MAPE measures the average of the absolute percentage errors between actual and predicted values.

$$MAPE = \frac{1}{n} \sum_{i=1}^{n} \left| \frac{y_i - \hat{y}_i}{y_i} \right| \times 100$$

• $y_i$= actual value

• $\hat{y}_i$ = predicted value

• $n$ = number of observations

Example

Actual values:[100, 200, 300]
Predicted:[90, 210, 310]

$$MAPE = \frac{1}{3} \left( \frac{10}{100} + \frac{10}{200} + \frac{10}{300} \right) \times 100 \\ = \frac{1}{3} (0.1 + 0.05 + 0.0333) \times 100 = 6.1\%$$

MASE (Mean Absolute Scaled Error)

MASE compares the model's prediction error to the error of a naïve forecast (usually the one-step lagged actuals).
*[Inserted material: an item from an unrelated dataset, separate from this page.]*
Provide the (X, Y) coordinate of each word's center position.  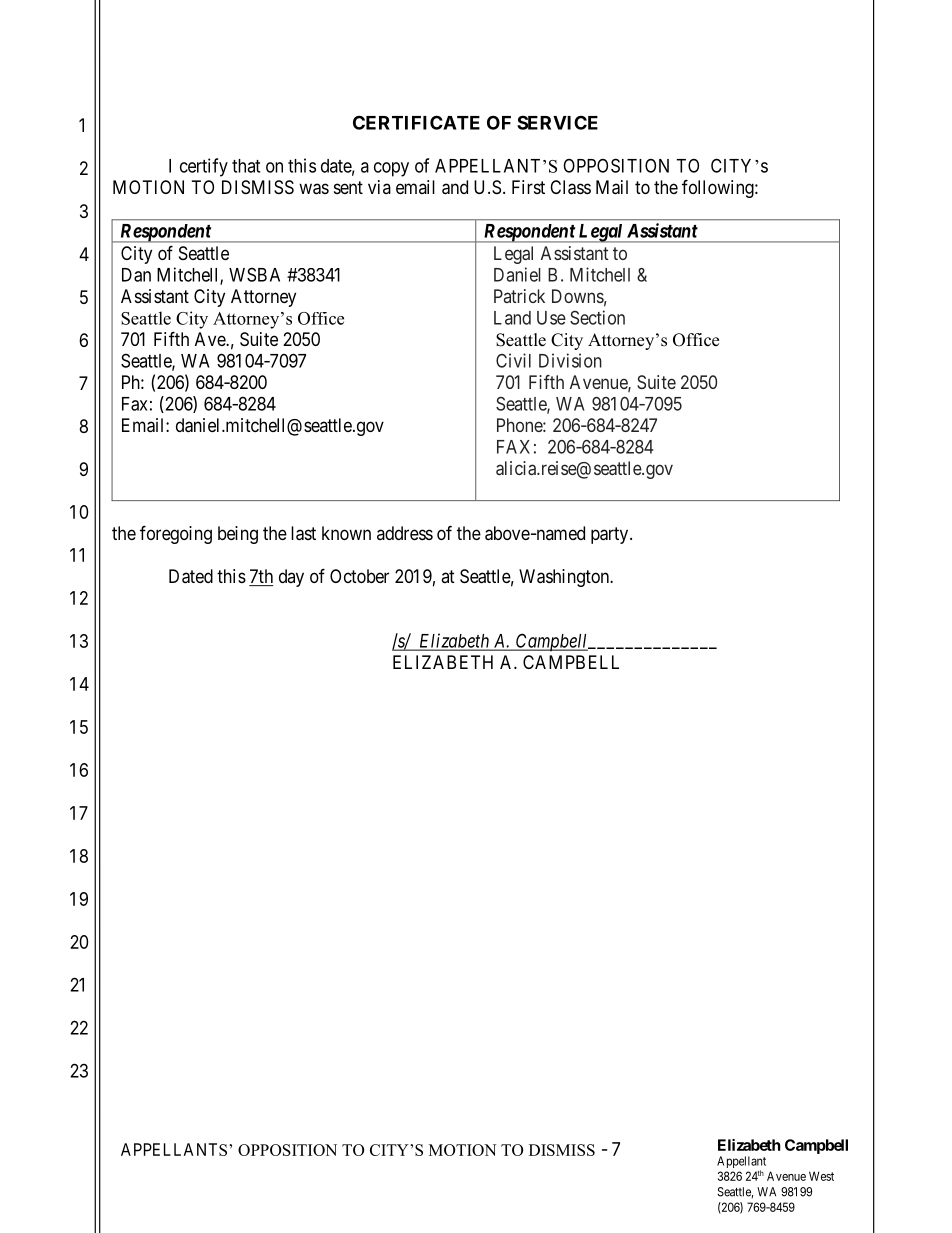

It scales the mean absolute error (MAE) of your forecast by the mean absolute error of the naïve forecast.

$$\text{MASE} = \frac{\frac{1}{n} \sum_{t=1}^{n} |y_t - \hat{y}_t|}{\frac{1}{n-1} \sum_{t=2}^{n} |y_t - y_{t-1}|}$$

• $y_t$= Actual value at time $t$

• $\hat{y}_t$ = Predicted value at time $t$

Example (Small Forecast Series):

Actual:[100, 110, 120, 130]

Predicted:[98, 111, 118, 129]




Model MAE = average of |100-98|, |110-111|, |120-118|, |130-129| = (2+1+2+1)/4 = 1.5

Naïve MAE = average of |110-100|, |120-110|, |130-120| = (10+10+10)/3 = 10

$$MASE=\frac{1.5}{10}=0.15\mathrm{<br>}\mathrm{<br>}\mathrm{<br>}\mathrm{<br>}\mathrm{<br>}\mathrm{<br>}\mathrm{<br>}\mathrm{<br>}$$

• MASE < 1: Your model is better than the naïve forecast.

• MASE = 1: Your model performs the same as the naïve forecast.

• MASE > 1: Your model is worse than the naïve forecast.